━━ Data for the task

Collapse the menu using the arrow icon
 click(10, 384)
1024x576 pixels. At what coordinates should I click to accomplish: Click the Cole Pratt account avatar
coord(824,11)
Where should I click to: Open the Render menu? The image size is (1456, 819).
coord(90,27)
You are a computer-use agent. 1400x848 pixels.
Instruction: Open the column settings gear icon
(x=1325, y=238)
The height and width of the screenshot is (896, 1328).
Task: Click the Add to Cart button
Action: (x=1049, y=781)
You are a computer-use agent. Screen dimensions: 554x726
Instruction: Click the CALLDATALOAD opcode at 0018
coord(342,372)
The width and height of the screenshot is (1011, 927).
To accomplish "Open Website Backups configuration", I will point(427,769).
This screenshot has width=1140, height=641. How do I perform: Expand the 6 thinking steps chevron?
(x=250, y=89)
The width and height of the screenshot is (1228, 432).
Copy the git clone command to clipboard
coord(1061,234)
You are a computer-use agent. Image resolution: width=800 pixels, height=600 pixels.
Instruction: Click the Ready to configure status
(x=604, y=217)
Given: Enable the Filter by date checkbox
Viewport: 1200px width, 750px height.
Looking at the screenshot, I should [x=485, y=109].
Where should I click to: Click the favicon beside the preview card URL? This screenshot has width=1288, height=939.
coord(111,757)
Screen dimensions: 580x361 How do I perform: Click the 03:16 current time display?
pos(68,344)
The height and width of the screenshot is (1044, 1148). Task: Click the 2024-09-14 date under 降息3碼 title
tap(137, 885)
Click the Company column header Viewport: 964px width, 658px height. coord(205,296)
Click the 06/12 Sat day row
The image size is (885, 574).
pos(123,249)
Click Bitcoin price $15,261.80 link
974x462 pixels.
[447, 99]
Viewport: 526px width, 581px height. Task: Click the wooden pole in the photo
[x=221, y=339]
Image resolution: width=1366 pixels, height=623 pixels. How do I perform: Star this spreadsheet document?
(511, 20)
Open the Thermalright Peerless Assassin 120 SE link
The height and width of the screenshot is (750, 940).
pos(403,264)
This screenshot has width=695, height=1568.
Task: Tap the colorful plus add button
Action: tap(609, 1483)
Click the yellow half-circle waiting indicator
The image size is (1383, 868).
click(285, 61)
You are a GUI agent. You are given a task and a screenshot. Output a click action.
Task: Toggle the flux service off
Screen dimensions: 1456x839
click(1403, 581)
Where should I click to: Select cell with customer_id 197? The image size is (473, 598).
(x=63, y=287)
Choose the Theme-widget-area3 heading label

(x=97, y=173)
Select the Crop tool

━━━━

→ **What is expected**: Set out the complete listing exactly as shown.

→ **Answer space**:
Collapse the menu using the arrow icon
 click(10, 384)
1024x576 pixels. At what coordinates should I click to accomplish: Click the Cole Pratt account avatar
coord(824,11)
Where should I click to: Open the Render menu? The image size is (1456, 819).
coord(90,27)
You are a computer-use agent. 1400x848 pixels.
Instruction: Open the column settings gear icon
(x=1325, y=238)
The height and width of the screenshot is (896, 1328).
Task: Click the Add to Cart button
Action: (x=1049, y=781)
You are a computer-use agent. Screen dimensions: 554x726
Instruction: Click the CALLDATALOAD opcode at 0018
coord(342,372)
The width and height of the screenshot is (1011, 927).
To accomplish "Open Website Backups configuration", I will point(427,769).
This screenshot has width=1140, height=641. How do I perform: Expand the 6 thinking steps chevron?
(x=250, y=89)
The width and height of the screenshot is (1228, 432).
Copy the git clone command to clipboard
coord(1061,234)
You are a computer-use agent. Image resolution: width=800 pixels, height=600 pixels.
Instruction: Click the Ready to configure status
(x=604, y=217)
Given: Enable the Filter by date checkbox
Viewport: 1200px width, 750px height.
Looking at the screenshot, I should [x=485, y=109].
Where should I click to: Click the favicon beside the preview card URL? This screenshot has width=1288, height=939.
coord(111,757)
Screen dimensions: 580x361 How do I perform: Click the 03:16 current time display?
pos(68,344)
The height and width of the screenshot is (1044, 1148). Task: Click the 2024-09-14 date under 降息3碼 title
tap(137, 885)
Click the Company column header Viewport: 964px width, 658px height. coord(205,296)
Click the 06/12 Sat day row
The image size is (885, 574).
pos(123,249)
Click Bitcoin price $15,261.80 link
974x462 pixels.
[447, 99]
Viewport: 526px width, 581px height. Task: Click the wooden pole in the photo
[x=221, y=339]
Image resolution: width=1366 pixels, height=623 pixels. How do I perform: Star this spreadsheet document?
(511, 20)
Open the Thermalright Peerless Assassin 120 SE link
The height and width of the screenshot is (750, 940).
pos(403,264)
This screenshot has width=695, height=1568.
Task: Tap the colorful plus add button
Action: tap(609, 1483)
Click the yellow half-circle waiting indicator
The image size is (1383, 868).
click(285, 61)
You are a GUI agent. You are given a task and a screenshot. Output a click action.
Task: Toggle the flux service off
Screen dimensions: 1456x839
click(1403, 581)
Where should I click to: Select cell with customer_id 197? The image size is (473, 598).
(x=63, y=287)
Choose the Theme-widget-area3 heading label

(x=97, y=173)
Select the Crop tool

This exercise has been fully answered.